Scania Commercial Vehicles India has commenced the task of establishing a plant for bodywork and fitting out of complete vehicles as well as a parts depot in the country.

"We will set up a regional product centre at Bangalore for assembling heavy haulage trucks and city and inter-city luxury buses," said Henrik Fagrenius, managing director, Scania Commercial Vehicles India. The company has not finalised investments in the assembly plant. It is expected to employ around 100 people and be operational by next year.

"Having this in place is a fundamental requirement for boosting of sales of our vehicles and engines," says Henrik Fagrenius.

"There is a demand for vehicles and engines of the quality and performance that Scania stands for. Within the next five years, we expect to be able to achieve annual sales of almost 2,000 trucks, 1,000 buses and 1,500 engines," said Martin Lundstedt, Executive Vice President in charge of Scania's sales and marketing.

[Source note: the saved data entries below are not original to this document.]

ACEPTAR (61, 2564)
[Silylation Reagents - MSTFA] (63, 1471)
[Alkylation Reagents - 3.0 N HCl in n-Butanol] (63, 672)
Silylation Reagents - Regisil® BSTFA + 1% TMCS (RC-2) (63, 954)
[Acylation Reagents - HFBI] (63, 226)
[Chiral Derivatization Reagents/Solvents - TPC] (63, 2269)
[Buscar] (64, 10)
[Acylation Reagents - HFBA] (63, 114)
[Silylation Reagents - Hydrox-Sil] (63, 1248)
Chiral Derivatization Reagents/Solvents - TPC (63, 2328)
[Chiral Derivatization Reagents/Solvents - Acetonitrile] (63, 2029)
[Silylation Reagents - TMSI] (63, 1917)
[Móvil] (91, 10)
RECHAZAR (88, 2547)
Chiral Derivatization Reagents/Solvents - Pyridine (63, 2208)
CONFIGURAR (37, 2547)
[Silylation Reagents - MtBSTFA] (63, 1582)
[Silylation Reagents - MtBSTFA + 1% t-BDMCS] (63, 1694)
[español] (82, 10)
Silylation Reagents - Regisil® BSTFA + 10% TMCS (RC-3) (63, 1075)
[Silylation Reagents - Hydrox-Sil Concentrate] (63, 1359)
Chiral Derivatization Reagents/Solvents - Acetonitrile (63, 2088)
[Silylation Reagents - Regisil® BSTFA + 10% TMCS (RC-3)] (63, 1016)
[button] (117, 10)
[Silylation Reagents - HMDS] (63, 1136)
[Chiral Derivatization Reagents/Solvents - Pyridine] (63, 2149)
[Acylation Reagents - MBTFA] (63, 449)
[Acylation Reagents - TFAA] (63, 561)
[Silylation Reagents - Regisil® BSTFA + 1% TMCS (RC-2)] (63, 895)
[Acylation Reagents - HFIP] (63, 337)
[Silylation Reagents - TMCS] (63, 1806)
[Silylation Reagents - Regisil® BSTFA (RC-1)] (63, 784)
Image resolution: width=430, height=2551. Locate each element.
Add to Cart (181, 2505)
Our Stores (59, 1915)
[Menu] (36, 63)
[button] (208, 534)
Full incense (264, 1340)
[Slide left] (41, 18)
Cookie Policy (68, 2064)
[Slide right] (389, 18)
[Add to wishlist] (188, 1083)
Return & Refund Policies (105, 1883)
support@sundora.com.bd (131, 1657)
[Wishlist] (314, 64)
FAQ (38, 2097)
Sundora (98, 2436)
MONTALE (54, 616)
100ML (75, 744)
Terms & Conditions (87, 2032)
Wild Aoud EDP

Continued good economic growth, export industry growth, and the expansion of motorways and logistic systems are factors behind Scania's decision to strengthen its presence in the Indian market.

During the second half of 2011, Scania will provide a small number of buses and trucks for test operations by selected Indian customers in additional segments."The potential exists to broaden our existing offer of trucks to the mining industry but also within other areas in the construction segment, as well as trucks for heavy special-purpose road transport. Within the bus segment we see a potential for sales of buses and coaches both for city traffic and long-haul intercity traffic," said Fagrenius.

Scania heavy duty mining tippers were introduced in the Indian market in 2007 together with Larsen & Toubro (L&T). The Indian company has successfully established Scania's heavy construction trucks in the mining industry, and currently operates about ten Scania service workshops in various mining sites in the country.

"L&T will continue to play an important role in relation to Scania's sales and service in the Indian construction equipment market. Our own presence in the country will also strengthen L&T's position, since the company's Scania customers will benefit from a larger range of models, shorter delivery times and higher service availability," said Fagrenius.

"In the longer term, India will be a key market for Scania. We are now taking a new important step into the market, and look forward to growing and developing the business together with our partner L&T," said Lundstedt.